The evaluation itself usually lasts 4-16 hours and consists of a battery of tests and an interview.
Results in a lengthy report that describes what the evaluator observed, the basis for their determination, and data about the battery of tests: how you did as compared to other people and statistics around that comparison.
Diagnosis can allow neurodivergent people to access important resources, such as disability funding, accommodations at school or work, and validation of their experiences.
Neurodiversity affirming model
The neurodiversity affirming model is entirely different than the medical model.
Instead, the frame embraces qualitative description, self-advocacy, and the idea that the basis of expertise and authority on neurodiversity comes from within the neurodiversity community itself, rather than being defined by an outside authority. This model assumes that I am the expert of my own experience, and learn from other neurodivergent people to form a meaningful identity. From within this model:
If I recognize myself in the traits of neurodivergent people, and that framing is useful for me, it is appropriate for me to self-identify.
I might not have an official neuropsychological evaluation to arrive at a conclusion. There are many tools from within this model to help explore for yourself. My resources page has some tools that might be useful (link).
Focus is on traits and strengths rather than on pathology.
Does not attempt to be objective, quantitative, nor even measurable.
Has an anti-ableist approach to describing a diversity of differences rather than deviation from a standard or norm.
From within this model, the term neurodivergent can itself be problematic. The word suggests that my way of experiencing the world diverges from some standard of normal, and assumes that we all fit into two tidy boxes, neurotypical and neurodivergent. For this reason, terms that are more inclusive and not so binary, like neurospicy, neuroqueer, or neurosparkly, might feel more accurate or descriptive to you.
How to talk about it
What is confusing is that we might use the same language, such as “I am autistic,” but may be operating within different models, and therefore different assumptions, around the use of that word. It happens frequently to me that when I share with someone I’ve known a long time that I am autistic, they respond by saying something like: “You? Well, if you are, I certainly can’t tell!” If they are operating from within the medical model, these words might have supportive intent, but the impact, especially from within the neurodiversity affirming model, is that their words are actually insulting.

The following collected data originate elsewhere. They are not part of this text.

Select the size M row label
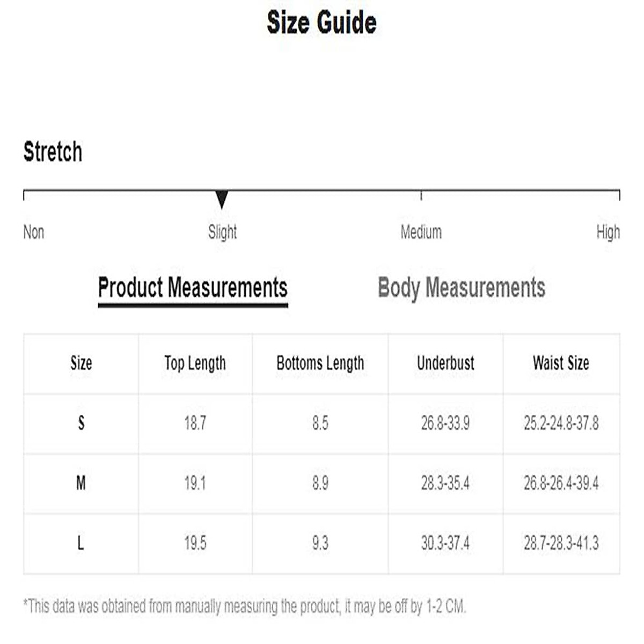This screenshot has height=644, width=644. [x=81, y=484]
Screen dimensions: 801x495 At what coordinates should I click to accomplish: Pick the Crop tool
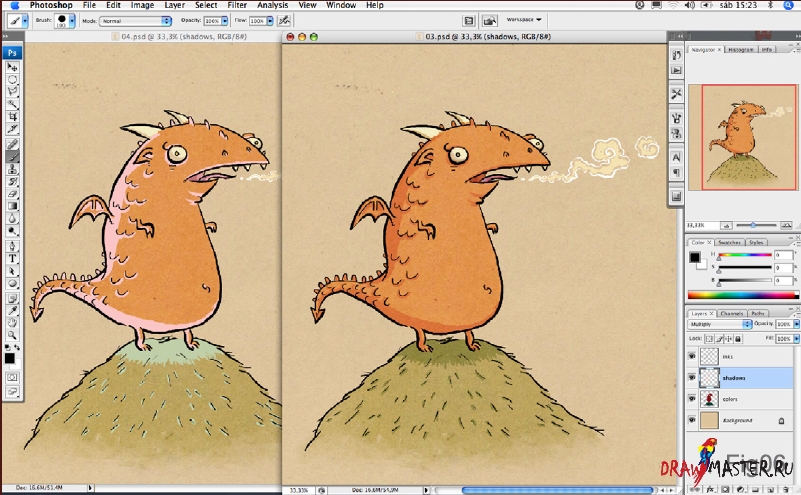[13, 116]
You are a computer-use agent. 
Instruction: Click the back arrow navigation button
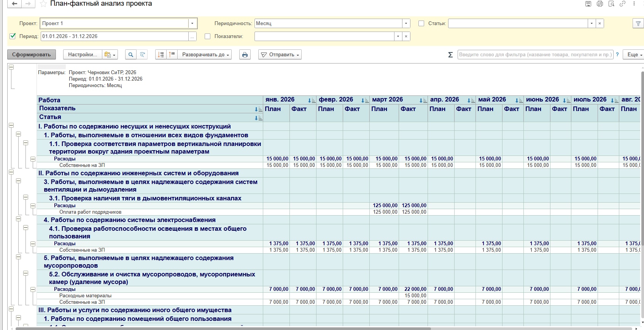14,4
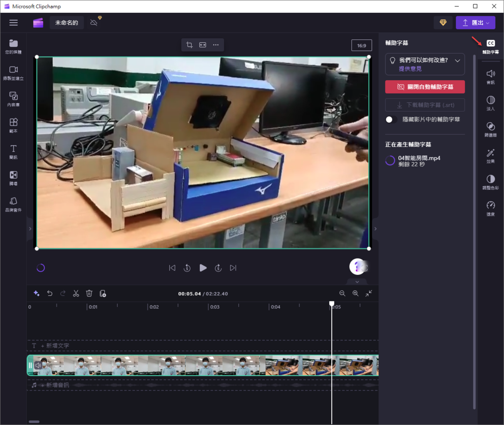Click the timeline playhead marker

tap(332, 304)
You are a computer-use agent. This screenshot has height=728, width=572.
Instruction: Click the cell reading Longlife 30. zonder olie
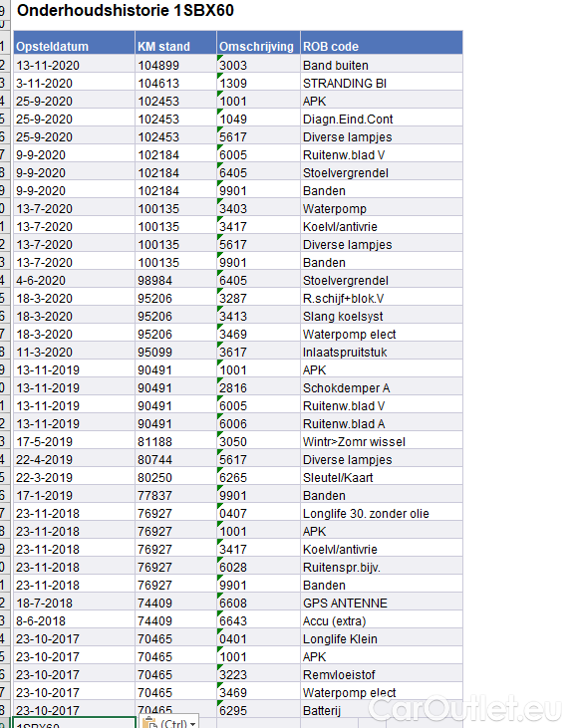(382, 513)
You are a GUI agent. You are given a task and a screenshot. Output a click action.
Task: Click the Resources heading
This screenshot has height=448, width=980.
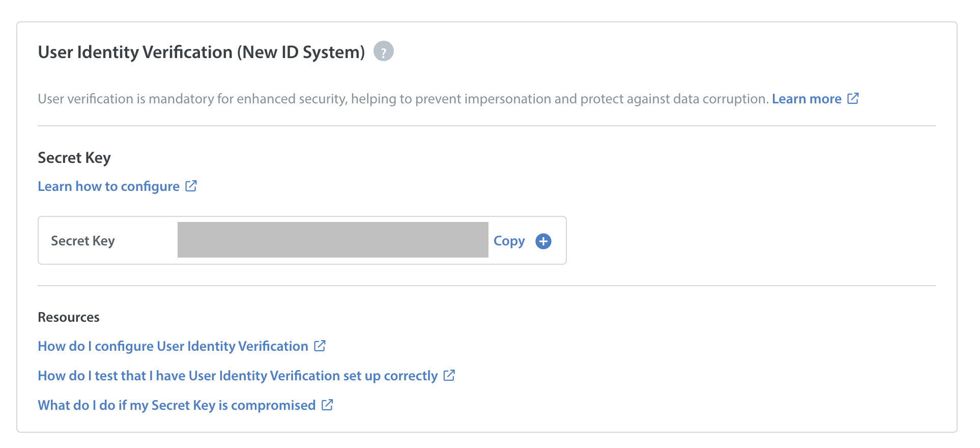[x=69, y=317]
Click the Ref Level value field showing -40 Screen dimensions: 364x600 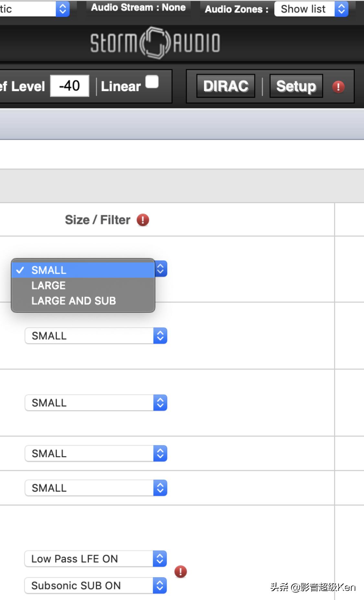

My hope is that over time, as the culture changes, these two models will further align in their framing of neurodiversity. Our own neurodivergent voices and experiences matter in framing how we talk about neurodiversity. For a current example of this important work, see my colleague Lila Low-Beinart and her colleagues’ detailed recommendation to the American Counseling Association, entitled "ACA Code of Ethics: Collective Recommendation for the Integration of Neurodiversity-Affirming Frameworks." I envision that ten years from now, we will look back on this era regarding neurodiversity similarly to our current retrospective view of the changes to gay rights in the last few decades: how could there have so recently been a time when gay people in the US couldn’t legally marry? We might look back to these current times and say: How could there have so recently been a time when neurodivergent people were considered an aberration?